Identification No. 52650

Maurice A. Julien was a very well qualified engineer, known particularly for his work on the development studies of the Citroën Traction Avant, which made its debut in 1934. He retired to Toulouse at the beginning of the war, but during the Occupation, materials, especially gasoline, were very severely restricted, and Julien designed and built pedal cars as did Georges Mochet with his Velocars. In comparison, however, Julien’s Neocar was stylish and sleek, with its long hood, sweeping fender lines, and double kidney grille. It was mechanically more sophisticated than the average pedal car, as the front wheels were driven by cardan shafts, it employed a limited slip differential, and it used a derailleur, which permitted one or two people to pedal at different rates. Due consideration was given to the control of vibration. The last months of the Occupation saw second generation motorized versions in circulation. Finally, in 1944, the engineer had ready a much more sophisticated car, a coupe, which was close to the one that would debut at the 1946 Salon.

The two Julien cars that appeared at the Paris Salon of 1946 were set apart from the many other small vehicles on offer by the name of their distinguished creator. The Type VUP, which was recognizable by its open rear wheels and full-width axle, was powered by a flat-twin motor. The similar MM5 had narrow, enclosed rear wheels and was powered by a single-cylinder motor. Both cars were fitted with sliding windows. The VUP would not see production. The following year was taken up with dealings with government bureaucracy to receive permission to develop the MM5 as a production car. Detail improvements were attended to, resulting in better ventilation and braking and a slightly enlarged motor—a result of vigorous road testing.

The car that made its appearance at the Paris Salon of 1947 was a beautifully proportioned cabriolet with sensuous curved body lines and attractively rounded fenders, which flowed together at the front, underneath an exquisitely-shaped pointed hood. One could immediately see the heritage of the Traction Avant in the strong central-welded bulkhead structure-cum-windshield frame curving up from the sills. The front hood was hinged from this structure below the windshield, and the entire rear engine cover hinged upwards from behind the seat, allowing unhindered access to the motor and drivetrain. The sliding windows had now been replaced by windows hinged at the door-top to fold down into the interior of the car and into the doors themselves.
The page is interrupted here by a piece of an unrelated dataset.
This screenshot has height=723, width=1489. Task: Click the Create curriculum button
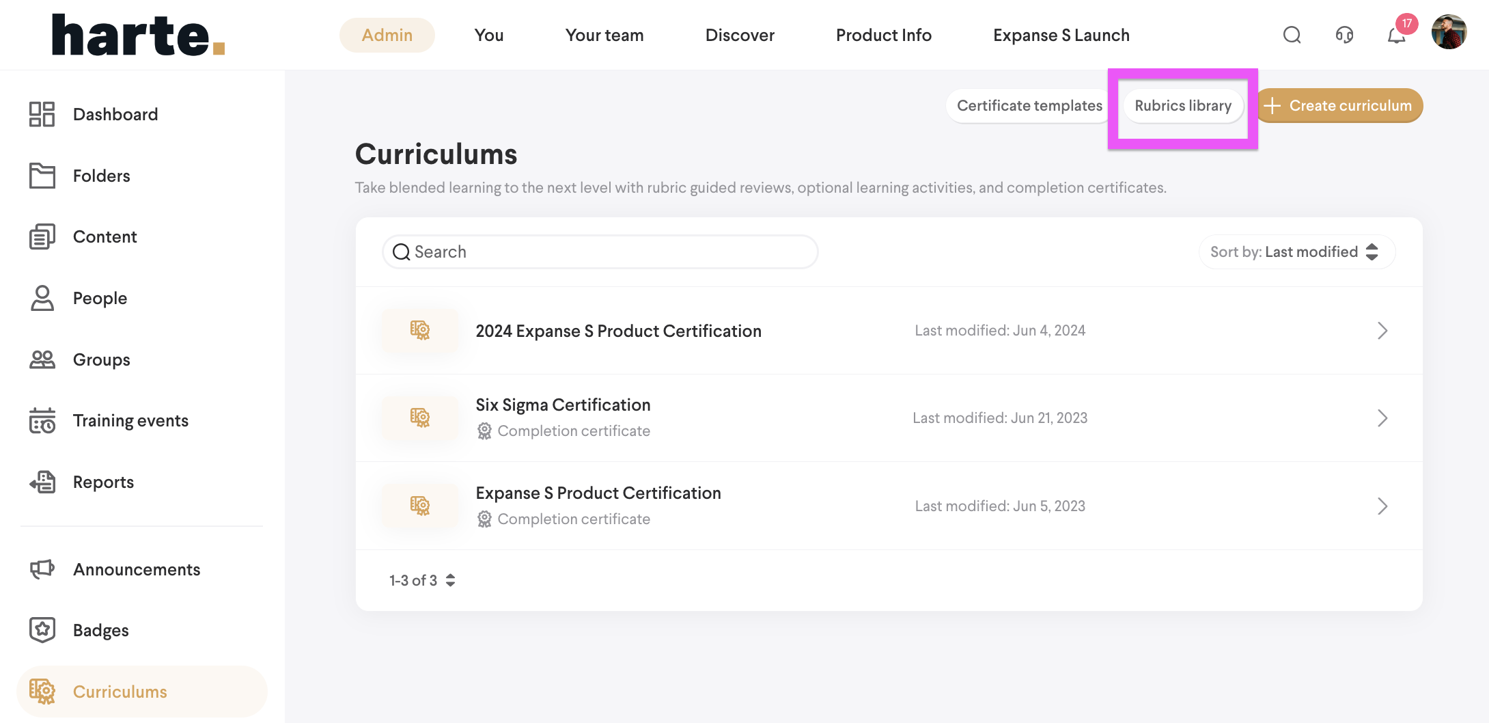tap(1339, 106)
Finally, the Julien car shown at the 1948 Salon was actually for sale. At 200,000 francs, it was the same price as that of his archrival de Rovin’s new D3 model. Julien also had on display a tiny van-like station wagon capable of carrying a load of 550 pounds. Its harsh, straight lines and rudimentary wood-and-masonite bodywork contrasted sharply with the sweeping curves of the MM5. Its crude, flat, wooden seats were less than inviting, even for a commercial, and the van remained a prototype.